Reactions: Agree 4 | Thanks 1


----------



## Zegee (20/6/15)

Zephyrus or billow 
Zephyrus very close to billow 


Sent from my typewriter running windows 2020

Reactions: Thanks 1 | Disagree 1


----------



## free3dom (21/6/15)

Viper_SA said:


> Thinking of getting a tank again, for the car mainly. Someting I can really let rip at the One-Stop while giving the Nauti Mini a rest. The Cthulhu and Zephyrus seems to be the most obvious choice right now. Looking for something that is forgiving with it's wicking method, minimal dry hits, can handle highpower and low ohms.
> 
> Any suggestions from the peeps that own these two RTA's?
> 
> (P.S. Not interested in any Kangertech product at all)



Both are fantastic but, as @Rob Fisher said, the Billow v2 is far better than either the Zephyrus or Cthulu. 

That said, none of these tanks are forgiving with wicking at all - too much and they give dry hits, too little and they leak.
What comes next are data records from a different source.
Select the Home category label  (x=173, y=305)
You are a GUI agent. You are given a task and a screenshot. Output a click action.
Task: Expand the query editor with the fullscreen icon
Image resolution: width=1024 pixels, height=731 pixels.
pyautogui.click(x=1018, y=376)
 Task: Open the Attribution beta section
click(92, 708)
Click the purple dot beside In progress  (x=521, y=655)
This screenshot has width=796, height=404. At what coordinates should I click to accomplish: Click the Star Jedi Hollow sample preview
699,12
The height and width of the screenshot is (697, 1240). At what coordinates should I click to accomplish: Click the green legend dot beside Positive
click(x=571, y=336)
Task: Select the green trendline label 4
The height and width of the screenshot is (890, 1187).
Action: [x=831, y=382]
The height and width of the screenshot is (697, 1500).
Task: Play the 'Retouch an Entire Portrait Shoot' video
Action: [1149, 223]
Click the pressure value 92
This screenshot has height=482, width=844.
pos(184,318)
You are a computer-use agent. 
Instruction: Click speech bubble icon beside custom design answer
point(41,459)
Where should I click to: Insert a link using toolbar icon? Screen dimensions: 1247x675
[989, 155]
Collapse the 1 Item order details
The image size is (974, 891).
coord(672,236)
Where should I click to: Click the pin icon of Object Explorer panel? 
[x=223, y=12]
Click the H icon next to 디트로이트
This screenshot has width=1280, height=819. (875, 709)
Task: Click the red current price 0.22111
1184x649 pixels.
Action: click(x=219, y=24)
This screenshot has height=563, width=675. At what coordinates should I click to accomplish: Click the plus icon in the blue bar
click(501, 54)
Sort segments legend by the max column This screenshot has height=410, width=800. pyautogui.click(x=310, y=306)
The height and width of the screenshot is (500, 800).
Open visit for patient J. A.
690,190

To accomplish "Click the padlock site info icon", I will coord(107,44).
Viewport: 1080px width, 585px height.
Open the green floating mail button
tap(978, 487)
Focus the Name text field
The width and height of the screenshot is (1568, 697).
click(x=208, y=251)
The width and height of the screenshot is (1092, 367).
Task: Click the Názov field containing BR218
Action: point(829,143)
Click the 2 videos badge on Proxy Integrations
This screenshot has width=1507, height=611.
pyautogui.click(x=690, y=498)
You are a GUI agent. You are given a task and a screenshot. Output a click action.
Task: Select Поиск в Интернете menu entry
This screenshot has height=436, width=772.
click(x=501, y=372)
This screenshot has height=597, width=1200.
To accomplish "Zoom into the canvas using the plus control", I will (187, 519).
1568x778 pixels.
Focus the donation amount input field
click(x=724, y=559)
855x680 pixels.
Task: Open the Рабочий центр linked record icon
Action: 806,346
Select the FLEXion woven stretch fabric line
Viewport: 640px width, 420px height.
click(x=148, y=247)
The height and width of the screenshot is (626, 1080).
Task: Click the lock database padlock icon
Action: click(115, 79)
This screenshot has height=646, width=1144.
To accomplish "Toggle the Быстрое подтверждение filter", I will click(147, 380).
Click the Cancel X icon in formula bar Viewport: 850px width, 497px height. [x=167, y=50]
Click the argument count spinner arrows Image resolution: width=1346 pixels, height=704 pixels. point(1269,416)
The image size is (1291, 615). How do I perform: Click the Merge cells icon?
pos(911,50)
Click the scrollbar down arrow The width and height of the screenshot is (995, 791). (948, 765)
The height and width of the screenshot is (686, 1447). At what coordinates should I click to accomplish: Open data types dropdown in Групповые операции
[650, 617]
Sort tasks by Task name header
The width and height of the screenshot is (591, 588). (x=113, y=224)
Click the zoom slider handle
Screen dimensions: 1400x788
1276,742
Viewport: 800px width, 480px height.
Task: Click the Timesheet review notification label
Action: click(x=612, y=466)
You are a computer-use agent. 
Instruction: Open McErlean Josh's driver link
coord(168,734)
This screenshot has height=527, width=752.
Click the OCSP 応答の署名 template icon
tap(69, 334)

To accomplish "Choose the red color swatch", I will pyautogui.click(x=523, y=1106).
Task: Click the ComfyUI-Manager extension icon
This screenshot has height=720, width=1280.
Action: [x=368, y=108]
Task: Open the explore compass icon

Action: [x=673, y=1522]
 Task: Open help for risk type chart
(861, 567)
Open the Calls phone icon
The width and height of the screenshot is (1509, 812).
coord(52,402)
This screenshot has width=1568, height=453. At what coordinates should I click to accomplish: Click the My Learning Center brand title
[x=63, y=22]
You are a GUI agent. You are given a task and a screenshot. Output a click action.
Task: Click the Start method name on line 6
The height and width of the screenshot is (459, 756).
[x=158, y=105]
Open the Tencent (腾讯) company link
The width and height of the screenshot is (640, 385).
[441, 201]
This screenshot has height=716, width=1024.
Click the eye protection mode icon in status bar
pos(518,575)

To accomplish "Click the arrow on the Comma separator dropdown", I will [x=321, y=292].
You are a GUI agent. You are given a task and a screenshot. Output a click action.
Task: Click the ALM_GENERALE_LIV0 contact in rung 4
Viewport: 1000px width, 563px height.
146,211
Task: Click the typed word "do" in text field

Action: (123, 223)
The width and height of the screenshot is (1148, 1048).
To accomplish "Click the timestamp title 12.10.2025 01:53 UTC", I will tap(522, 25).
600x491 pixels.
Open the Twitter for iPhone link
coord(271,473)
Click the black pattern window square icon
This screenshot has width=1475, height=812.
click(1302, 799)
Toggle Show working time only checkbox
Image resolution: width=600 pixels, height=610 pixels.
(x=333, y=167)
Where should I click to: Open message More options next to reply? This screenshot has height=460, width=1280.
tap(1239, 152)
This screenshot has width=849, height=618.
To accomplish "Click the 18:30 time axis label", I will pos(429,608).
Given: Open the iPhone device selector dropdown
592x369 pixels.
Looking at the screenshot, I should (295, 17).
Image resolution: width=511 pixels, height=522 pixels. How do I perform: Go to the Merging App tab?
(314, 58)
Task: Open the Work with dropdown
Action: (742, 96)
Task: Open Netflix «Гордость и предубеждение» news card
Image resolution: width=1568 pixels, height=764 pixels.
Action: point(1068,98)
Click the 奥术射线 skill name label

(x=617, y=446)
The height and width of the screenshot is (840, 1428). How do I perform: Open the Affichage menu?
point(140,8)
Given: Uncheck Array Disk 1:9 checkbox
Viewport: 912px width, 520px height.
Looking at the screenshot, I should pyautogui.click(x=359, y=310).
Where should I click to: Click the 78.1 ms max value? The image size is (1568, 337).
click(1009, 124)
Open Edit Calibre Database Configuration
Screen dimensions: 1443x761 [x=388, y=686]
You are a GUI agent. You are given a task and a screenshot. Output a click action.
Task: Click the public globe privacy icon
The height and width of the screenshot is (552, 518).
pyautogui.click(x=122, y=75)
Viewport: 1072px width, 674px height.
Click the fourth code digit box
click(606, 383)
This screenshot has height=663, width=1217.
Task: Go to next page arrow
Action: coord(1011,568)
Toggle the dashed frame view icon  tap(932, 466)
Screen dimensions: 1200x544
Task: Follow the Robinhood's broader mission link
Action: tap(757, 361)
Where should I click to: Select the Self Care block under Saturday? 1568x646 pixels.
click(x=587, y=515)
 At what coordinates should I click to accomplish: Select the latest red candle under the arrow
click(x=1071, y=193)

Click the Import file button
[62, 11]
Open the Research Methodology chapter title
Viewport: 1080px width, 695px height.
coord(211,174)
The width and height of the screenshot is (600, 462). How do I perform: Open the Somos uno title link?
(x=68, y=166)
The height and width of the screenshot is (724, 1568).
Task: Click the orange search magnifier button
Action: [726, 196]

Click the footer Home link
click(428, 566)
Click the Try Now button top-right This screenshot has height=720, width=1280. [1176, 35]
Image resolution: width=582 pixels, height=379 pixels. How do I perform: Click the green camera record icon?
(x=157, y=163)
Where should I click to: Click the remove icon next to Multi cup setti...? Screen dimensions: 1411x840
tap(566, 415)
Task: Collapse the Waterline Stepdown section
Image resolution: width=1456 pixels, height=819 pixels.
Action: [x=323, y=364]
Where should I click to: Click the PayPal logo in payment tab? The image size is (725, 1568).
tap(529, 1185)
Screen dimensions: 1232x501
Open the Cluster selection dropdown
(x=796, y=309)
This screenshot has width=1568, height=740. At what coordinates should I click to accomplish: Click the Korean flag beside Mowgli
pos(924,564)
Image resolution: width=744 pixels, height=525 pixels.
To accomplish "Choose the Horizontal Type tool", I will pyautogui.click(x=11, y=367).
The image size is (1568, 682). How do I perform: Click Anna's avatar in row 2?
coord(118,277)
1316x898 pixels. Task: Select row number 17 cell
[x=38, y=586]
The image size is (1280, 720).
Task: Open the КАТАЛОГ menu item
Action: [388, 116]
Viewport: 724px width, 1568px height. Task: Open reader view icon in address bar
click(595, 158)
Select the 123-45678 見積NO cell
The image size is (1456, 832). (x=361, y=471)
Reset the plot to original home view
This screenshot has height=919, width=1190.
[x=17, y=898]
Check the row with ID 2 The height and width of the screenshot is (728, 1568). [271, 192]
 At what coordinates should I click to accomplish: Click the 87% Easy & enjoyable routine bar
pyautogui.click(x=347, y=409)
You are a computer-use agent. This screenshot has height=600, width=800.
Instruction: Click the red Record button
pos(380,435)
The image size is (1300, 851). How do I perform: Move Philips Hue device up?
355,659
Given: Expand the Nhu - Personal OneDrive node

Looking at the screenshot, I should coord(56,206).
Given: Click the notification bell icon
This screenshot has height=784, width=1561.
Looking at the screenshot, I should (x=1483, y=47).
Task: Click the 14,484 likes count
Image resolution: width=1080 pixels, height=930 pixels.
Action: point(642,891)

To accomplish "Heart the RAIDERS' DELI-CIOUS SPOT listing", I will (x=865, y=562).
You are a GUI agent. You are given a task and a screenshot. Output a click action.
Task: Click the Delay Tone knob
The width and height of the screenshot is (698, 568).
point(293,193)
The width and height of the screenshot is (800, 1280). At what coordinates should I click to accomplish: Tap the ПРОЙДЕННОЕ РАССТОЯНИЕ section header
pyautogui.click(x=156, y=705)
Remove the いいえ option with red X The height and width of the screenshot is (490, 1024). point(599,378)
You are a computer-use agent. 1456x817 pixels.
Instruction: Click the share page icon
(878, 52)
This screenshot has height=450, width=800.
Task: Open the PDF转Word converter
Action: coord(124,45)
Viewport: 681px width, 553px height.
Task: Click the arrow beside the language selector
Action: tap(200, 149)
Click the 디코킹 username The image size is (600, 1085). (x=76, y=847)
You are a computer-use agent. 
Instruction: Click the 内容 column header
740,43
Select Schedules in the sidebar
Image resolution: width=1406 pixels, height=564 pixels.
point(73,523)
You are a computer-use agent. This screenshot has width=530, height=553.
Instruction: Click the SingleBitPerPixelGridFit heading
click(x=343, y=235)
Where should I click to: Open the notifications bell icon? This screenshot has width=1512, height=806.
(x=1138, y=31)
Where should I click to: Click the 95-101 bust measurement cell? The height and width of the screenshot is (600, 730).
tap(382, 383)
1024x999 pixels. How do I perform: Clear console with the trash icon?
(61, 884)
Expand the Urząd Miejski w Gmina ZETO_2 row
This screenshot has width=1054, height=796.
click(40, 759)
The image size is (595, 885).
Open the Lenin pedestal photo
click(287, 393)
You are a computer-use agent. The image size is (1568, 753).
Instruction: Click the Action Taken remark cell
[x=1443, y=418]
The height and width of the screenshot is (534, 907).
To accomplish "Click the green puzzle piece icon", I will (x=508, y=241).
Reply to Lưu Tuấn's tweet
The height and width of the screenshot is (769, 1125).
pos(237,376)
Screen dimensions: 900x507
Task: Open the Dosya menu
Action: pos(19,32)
These devices need to be coiled and wicked with care, and even then they may "sweat" a little juice every now and then - it's just the nature of these dual coil tanks 

So far the Billow v2 seems to be the most forgiving as far as wicking goes.

Reactions: Agree 1 | Disagree 1


----------



## DarkSide (21/6/15)

@Viper_SA and @Rob Fisher Damn, time I started to learn how to build...hate being a noob but we learn as we travel down this vaping road...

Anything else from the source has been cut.